March 1, 2009: “Day #12: Shrine Sale Adventures”

Today we slept in a little to recover from our early morning Tsukigi experience yesterday. We then went to a shrine sale in Machida. A shrine sale is essentially a large, local flea market held at a local shrine. The shrine sales typically have a lot of older items and antiques. Some people set up booths and others just dump out all their saleable items in an area and you have to rummage through them. It was interesting to see some of the Japanese antiques; however, the Japanese crowds were completely overwhelming. In order to maneuver around Japan, the Japanese do not hesitate to push through a crowd and today was no exception. We didn’t buy anything at the shrine sale as it was just too overwhelming for us to process everything (sensory overload).

We then went to a local ramen shop in Machida that had the best ramen we have ever had in our lives! They had very unique ramen flavors. We of course had to guess what we ordered based on pictures. I accidentally ordered tofu without realizing it but when I took my first bite I realized that the fresh, silky tofu melted as soon as it hit my tongue and it was so incredibly soft it was difficult to even use chopsticks. We also had gyoza (potstickers) that were delicious as well.

After lunch we wandered into an electronics store and browsed various items – cameras, fancy Japanese toilets, etc.

Then we went to the local Army base as they were having a flea market sale as well today.
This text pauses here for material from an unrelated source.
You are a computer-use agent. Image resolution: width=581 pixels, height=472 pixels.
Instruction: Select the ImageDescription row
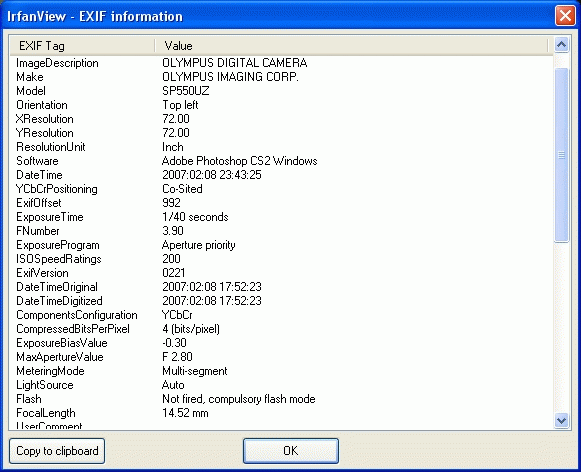(282, 63)
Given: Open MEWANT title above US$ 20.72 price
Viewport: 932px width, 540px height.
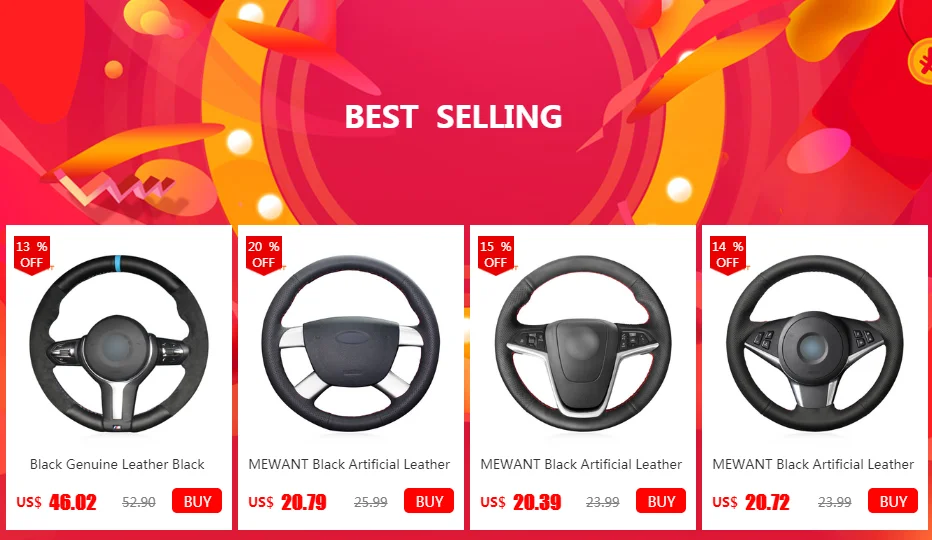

Their items were different – mostly local venders selling their goods (not necessarily antiques). Amongst those items were furniture, kimonos, pictures, paintings, purses, lanterns, material, paper, etc.

We returned to Lisa and Bill’s house to get ready for dinner. We then took the subway to Machida, switched to a different line and arrived at Fuchinobe. We took a cab to the restaurant where Lisa made dinner reservations. We ate at Gato’s which is an amazing teppanyaki restaurant. Most of you are probably familiar with teppanyaki as something you would get at Benihana’s. This teppanyaki was out of this world! First, the chef cooked our meal in front of us which was so entertaining! He spoke perfect English as he also used to be a chef in LA several years ago. Our meal started with creamed corn soup which was so delicious, I slowly savored each spoonful. The cream in Japan is positively heavenly and I honestly do not think there is any substitute available in America that can possibly compare. Our second course was a small salad that had the most amazing fresh dressing. The dressing was made from pureed carrots, apples, onions, garlic, ginger, and vegetable oil. Our third course consisted of grilled onions, grilled eggplant, and shrimp. Our fourth course was our main course which was steak and rice (our steak fat was poured over our rice). The steak was cooked perfectly (medium rare) and it was so tender that it nearly melted in my mouth. We were also served a side of homemade pickled vegetables. Our meal concluded with a cup of tea and a small dessert that was layered with a mango flan, kiwi sauce, sliced strawberries, and whipped cream. To accompany our meal we were served the best sake we have ever had. It was so smooth it went down like water and it had an incredibly subtle flavor. It was the perfect accompaniment to our utterly amazing meal.

Our trip to Kamakura has been postponed to Tuesday so tomorrow we will likely begin repacking and mail a few packages back home.